Ainsi l’Allemagne se passe aujourd’hui de métaphysique. Et non seulement elle s’en passe, mais elle n’en sent pas le manque. Elle ne le remarque même pas. Si elle le remarquait, en serait-elle touchée ? Cela est au moins douteux. Son indifférence paraît complète. Comment la patrie de Leibniz et de Hegel en est-elle venue là ?

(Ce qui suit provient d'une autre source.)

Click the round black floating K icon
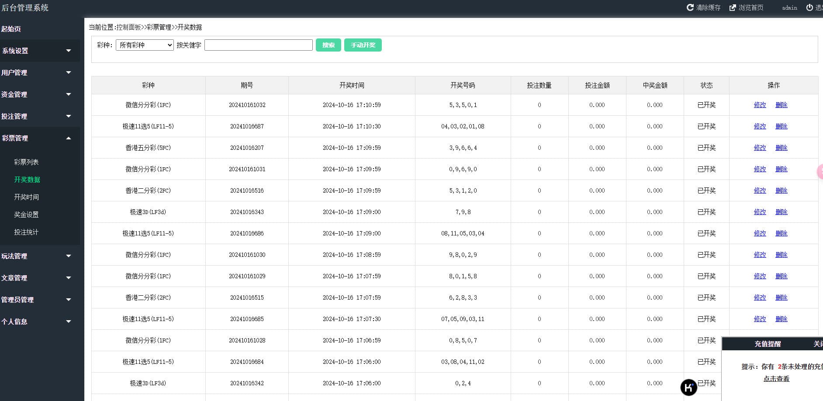The width and height of the screenshot is (823, 401). pos(689,387)
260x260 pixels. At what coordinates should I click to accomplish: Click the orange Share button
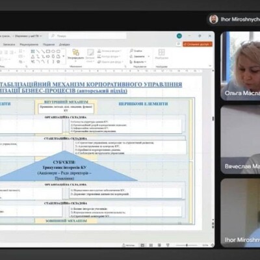[x=198, y=44]
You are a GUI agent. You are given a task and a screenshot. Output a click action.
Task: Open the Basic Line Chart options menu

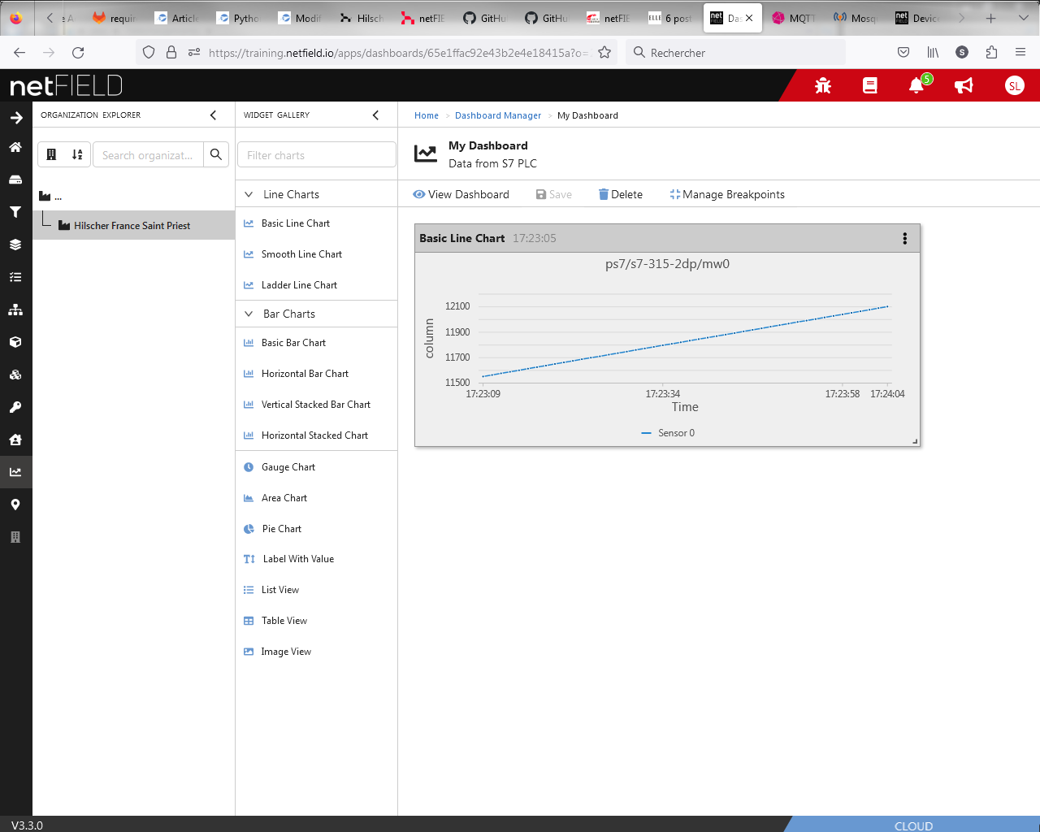[x=904, y=238]
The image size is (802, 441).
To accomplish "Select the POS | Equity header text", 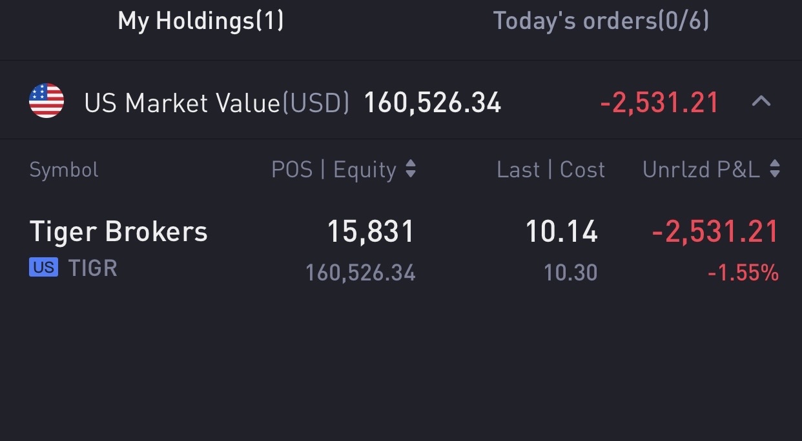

Pour rendre compte de ce fait, on aperçoit d’abord des causes générales, inhérentes à la métaphysique elle-même, et dont l’effet est également sensible dans le reste de l’Europe. Car la spéculation métaphysique, de notre temps, n’est guère plus active ni plus originale dans un pays que dans un autre. Nulle part elle n’occupe l’attention, nulle part elle ne passionne les esprits. Ne serait-ce pas l’effet d’une loi qui, au cours de l’histoire de la philosophie, s’est souvent vérifiée ? Il semble qu’à une période d’acti- vité et d’invention métaphysiques, succède régulièrement une période de dépression et de stérilité. Les problèmes naguère étudiés avec zèle perdent peu à peu de leur attrait. Les penseurs s’en détournent. Le public se désintéresse des doctrines qui naguère provoquaient son enthousiasme. Le fait s’est produit dans l’antiquité, après Platon et Aristote, puis au moyen âge, après les grands systèmes du xm e siècle : il s’est reproduit encore dans les temps modernes, après l’effort métaphysique des Spinoza et des Leibniz. Aussi bien la métaphysique ne saurait-elle être assimilée aux sciences exactes, dont les progrès sont continus, et les acquisitions définitives. Chaque doctrine métaphysique reprend, pour ainsi dire, l’édifice à pied d’œuvre, et un système ne compte que s’il est l’effort d’une pensée originale pour expliquer la totalité du réel.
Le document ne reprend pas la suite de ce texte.